◆ AIM OF THE TASK
Go through the listing below. Copy each line that has the string "agent".
● ● ● ● ● ● ●
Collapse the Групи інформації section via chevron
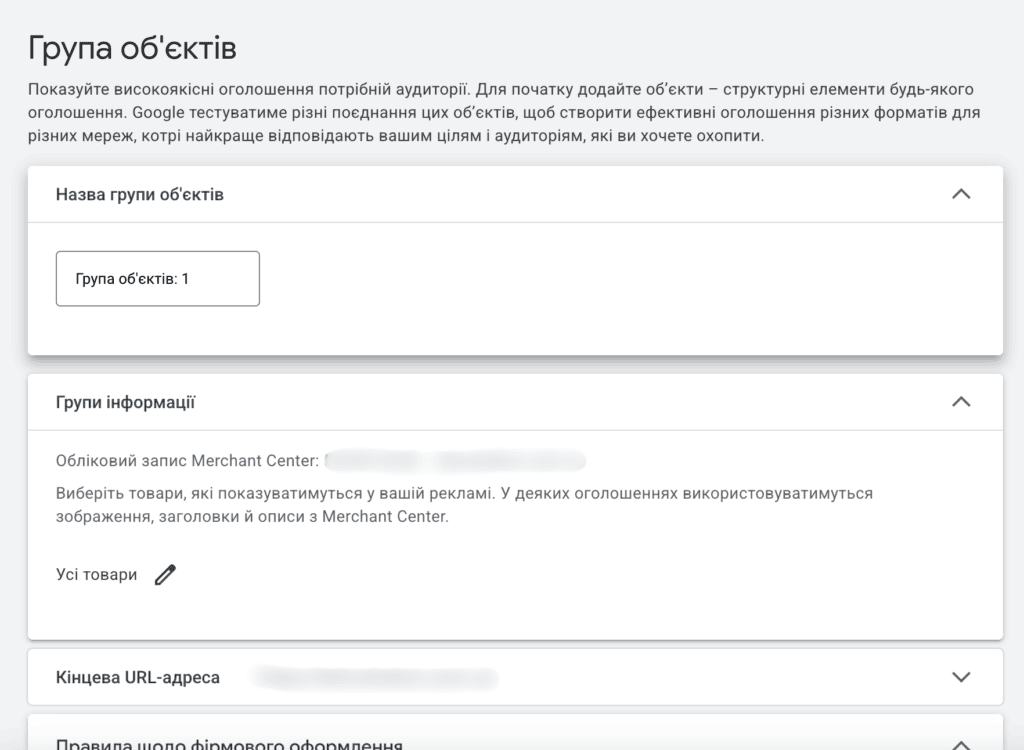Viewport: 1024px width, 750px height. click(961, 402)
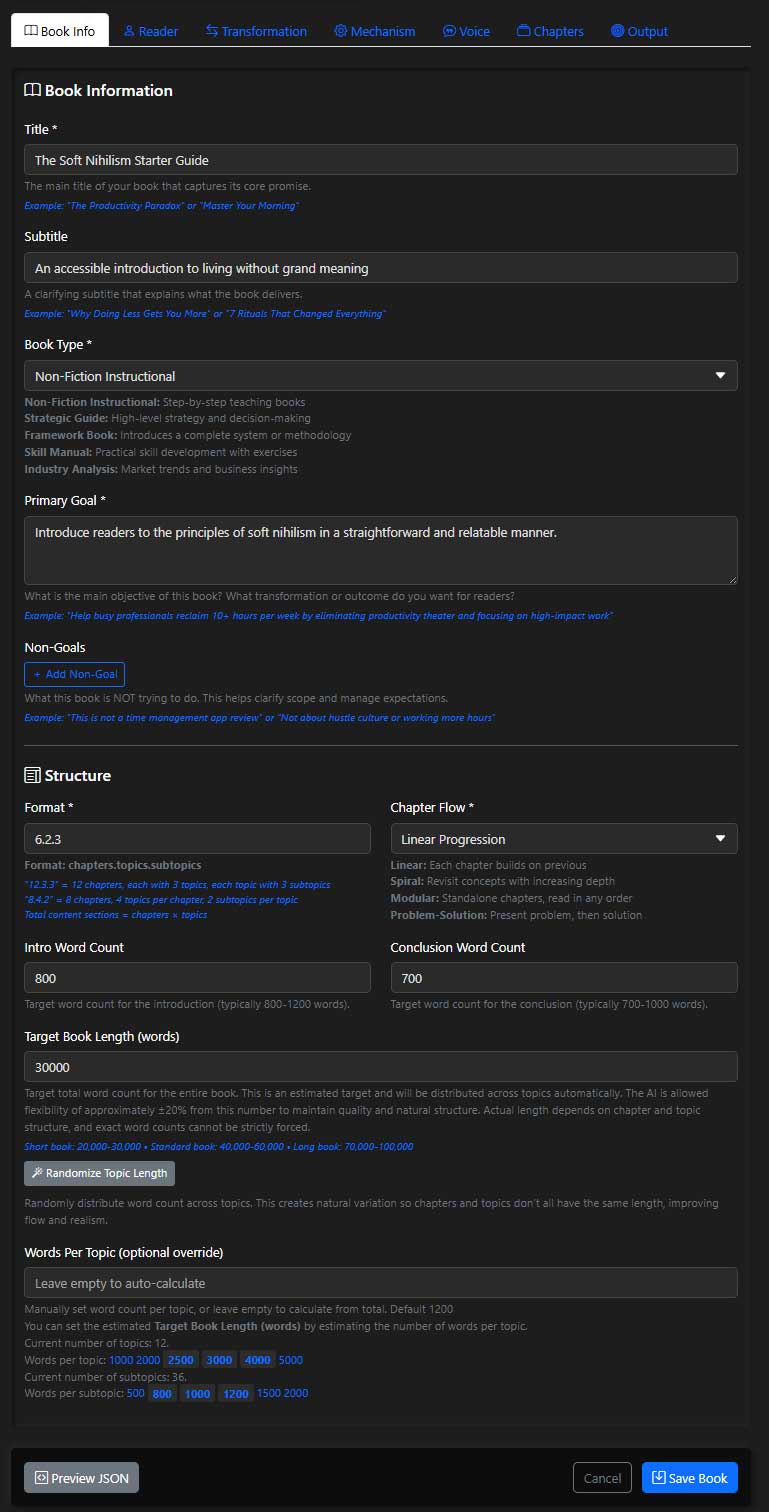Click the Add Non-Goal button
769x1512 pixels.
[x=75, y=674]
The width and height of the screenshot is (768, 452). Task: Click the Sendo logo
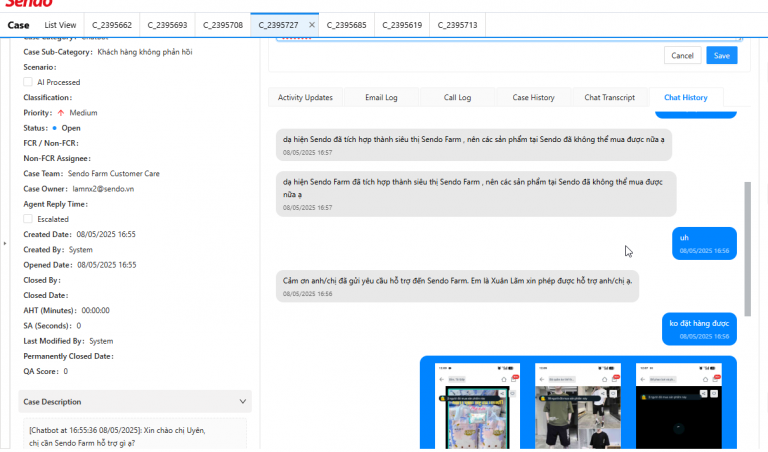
● ● ● ● ● ● ●
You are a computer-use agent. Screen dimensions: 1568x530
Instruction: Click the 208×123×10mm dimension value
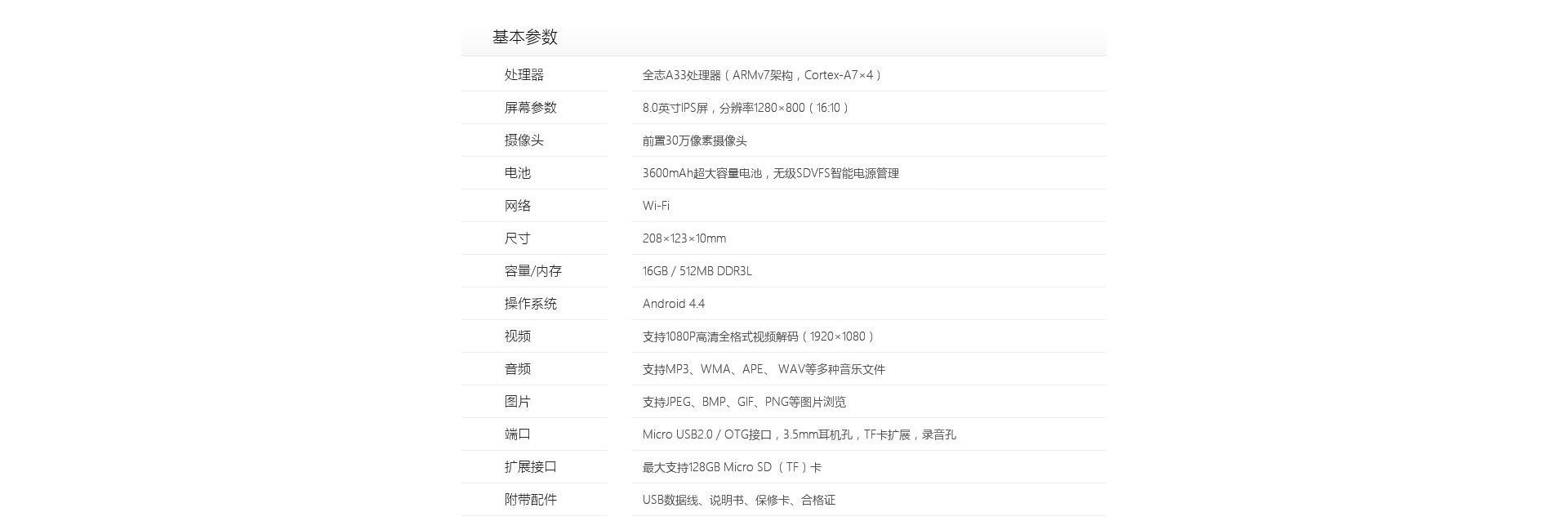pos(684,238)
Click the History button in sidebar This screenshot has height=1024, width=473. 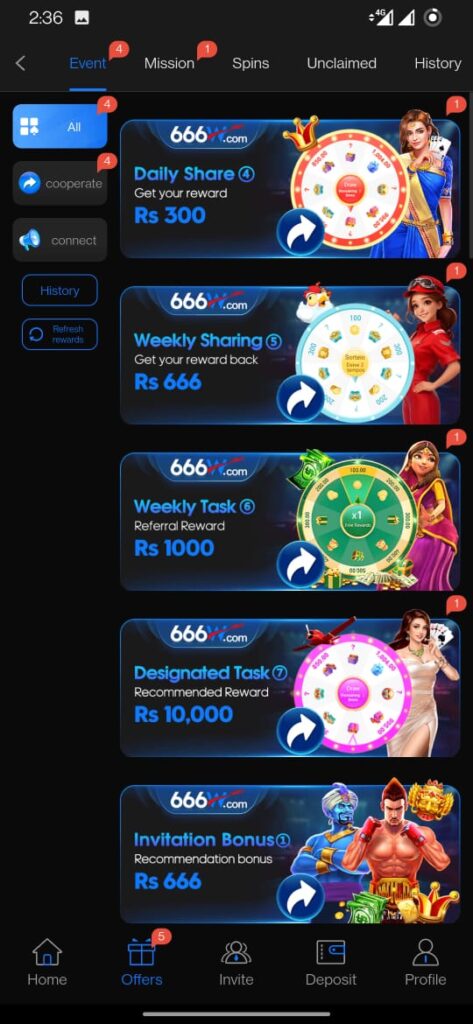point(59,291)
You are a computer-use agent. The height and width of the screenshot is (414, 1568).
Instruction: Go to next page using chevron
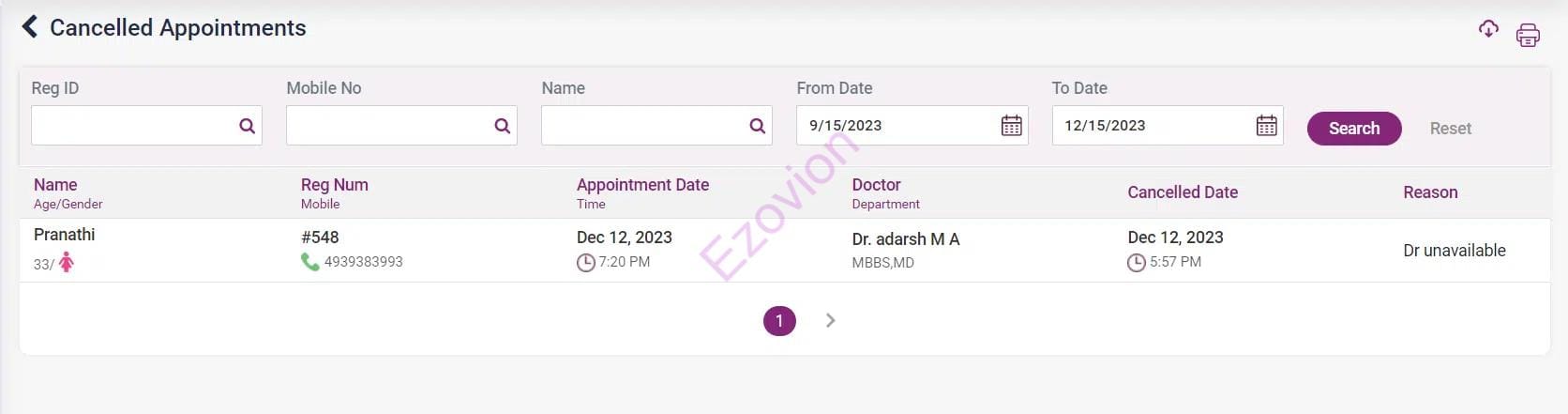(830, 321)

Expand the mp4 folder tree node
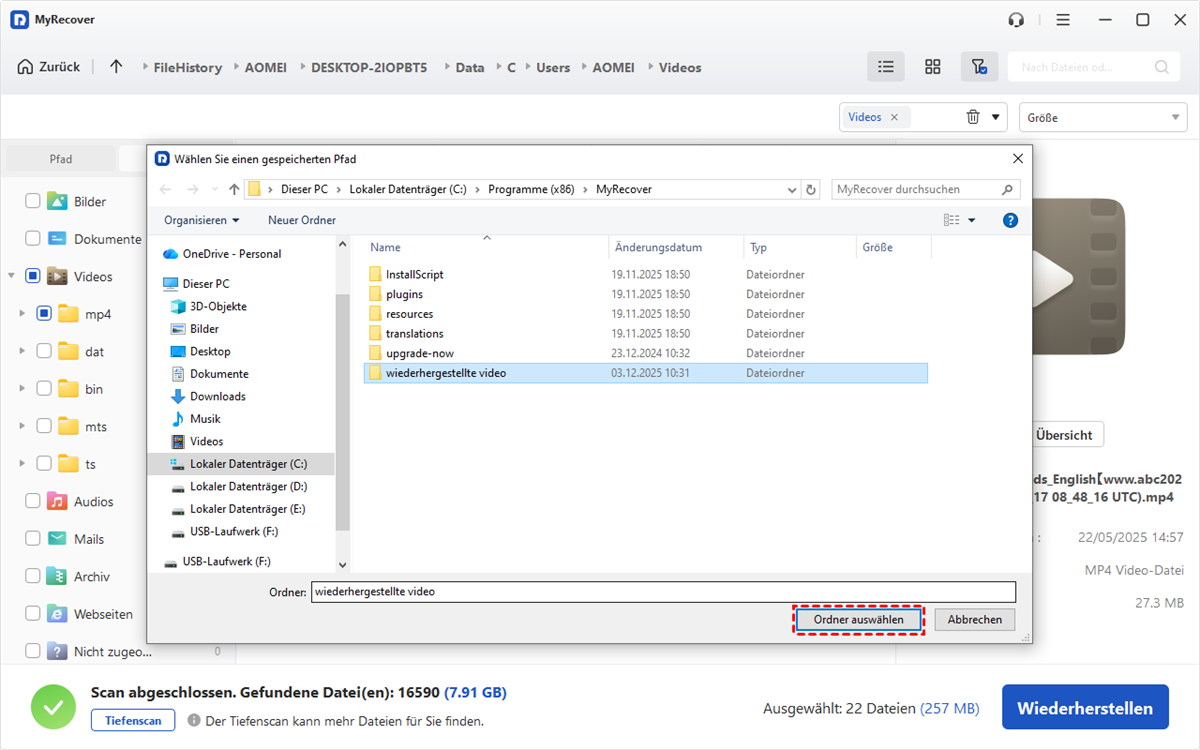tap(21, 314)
● ● ● ● ● ● ●
◆ EXERCISE ANSWER
You are a computer-use agent. Screen dimensions: 1568x530
You are a computer-use agent. The height and width of the screenshot is (414, 1568).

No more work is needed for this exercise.